Experts Betting Tax Refund Loans Will Survive IRS Steps

Despite the jitters felt in the market last week when the Internal Revenue Service said it was contemplating new restrictions on refund-anticipation loans, experts said the rule would not necessarily spell the end of such products.

For one thing, said David Williams, the IRS' director of electronic tax administration, the agency had no intention of banning the loans or even tax preparation companies' involvement in making them. It just wants to make sure the functions of selling the loans and preparing returns are separate so preparers have no incentive to falsify information, Mr. Williams said Friday.

Moreover, observers said that even if the IRS bars the use of information obtained in the return-preparation process for marketing financial products, companies that can offer alternatives might benefit. Hence, a crackdown on traditional RALs might give H&R Block Inc. one more reason to keep its thrift, something its chairman, Richard Breeden, has expressed mixed feelings about.

Also, the IRS could not stop banks or other financial firms with no connection to tax preparation companies from offering the loans.

The IRS announced Thursday that it was considering the regulations. The stocks of tax preparation companies like H&R Block and Jackson Hewitt Tax Service Inc. and of Pacific Capital Bancorp (which funds refund-anticipation loans for Jackson Hewitt) tanked that day, though on Friday Jackson Hewitt shares regained some ground.

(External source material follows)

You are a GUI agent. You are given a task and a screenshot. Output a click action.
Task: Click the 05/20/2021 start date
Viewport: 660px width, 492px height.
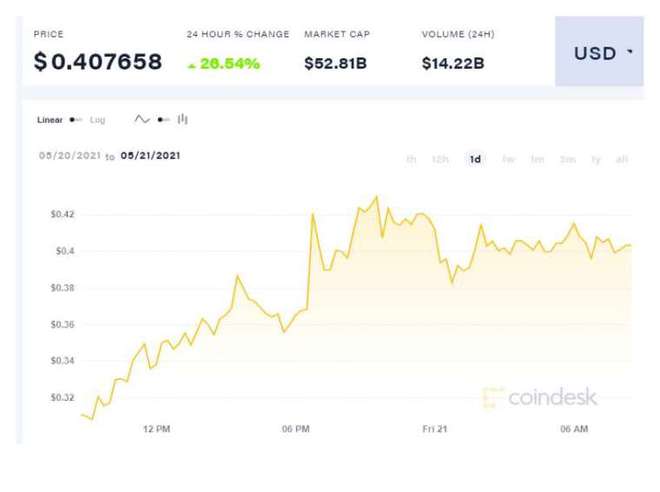tap(69, 156)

Mr. Williams said the IRS has found "anecdotal evidence" that refund-anticipation loan providers promote tax fraud by encouraging consumers to inflate their estimated refunds. Consumer advocates have complained that tax preparers have incentives "to do bad things and cheat" to boost the size of RALs and hence the preparers' compensation, he said.

However, the agency has not concluded whether this is true, Mr. Williams said.

Last week's advance notice of proposed rulemaking was intended to collect information and start a dialogue about tax information shared during the RAL process, he said.

"We do not have the authority nor is it in our province to ban RALs," Mr. Williams said. One possible outcome of the rulemaking process, he said, would permit tax preparation outfits to continue offering RALs as long as they "separate the act of return from the act of getting a bank product."

"That doesn't mean the person sitting at the desk across the way or at some other location couldn't get your consent and determine your eligibility for a refund-anticipation loan," he said.

A spokesman for HSBC Holdings PLC, which funds refund-anticipation loans for H&R Block, said the London banking company had not reviewed the IRS' notice.

In a research note, Brent Christ, an analyst with Fox-Pitt Kelton Cochran Caronia Waller (USA) LLC, said an IRS ruling could have a big impact on Pacific Capital, which funds RALs for Jackson Hewitt, because more than half of its business comes from funding RALs. Pacific Capital pointed out in a press release Thursday that "the proposal is in the early stages of consideration and is subject to a 90-day written comment period," during which the Santa Barbara, Calif., company plans "to provide information regarding its efforts to implement best practices within the RAL industry to increase disclosure and transparency, reduce incidents of fraud, and lower the costs of RALs for consumers."

John Hewitt, the chief executive of Liberty Tax Service and a founder of Jackson Hewitt, said the IRS could not stop banks from offering refund loans to consumers. "The IRS cannot regulate someone going to a bank and asking for a loan on a refund. That's not their charter and I don't think they intend to do so."

In a research note published Thursday, Mark Sproule, an analyst with Thomas Weisel Partners Group in New York, wrote that "while not a perfect replacement," H&R Block's thrift could fund a substitute RAL product. Such an alternative "would not be based on tax returns but could require that refunds be directly deposited to accounts from the IRS."

Mr. Breeden, the dissident shareholder who became the chairman of H&R Block late last year, has said in the past that he wants the company to get out of banking. More recently, however, Mr. Breeden has called the thrift a strategic asset and said that if a regulatory capital requirement were lifted, it would be more economical for H&R Block to keep it.

In an e-mail, a spokesman for H&R Block said the company's "tax professionals are not compensated on the sale of ancillary products, so there is no incentive for them other than serving taxpayers' best interests."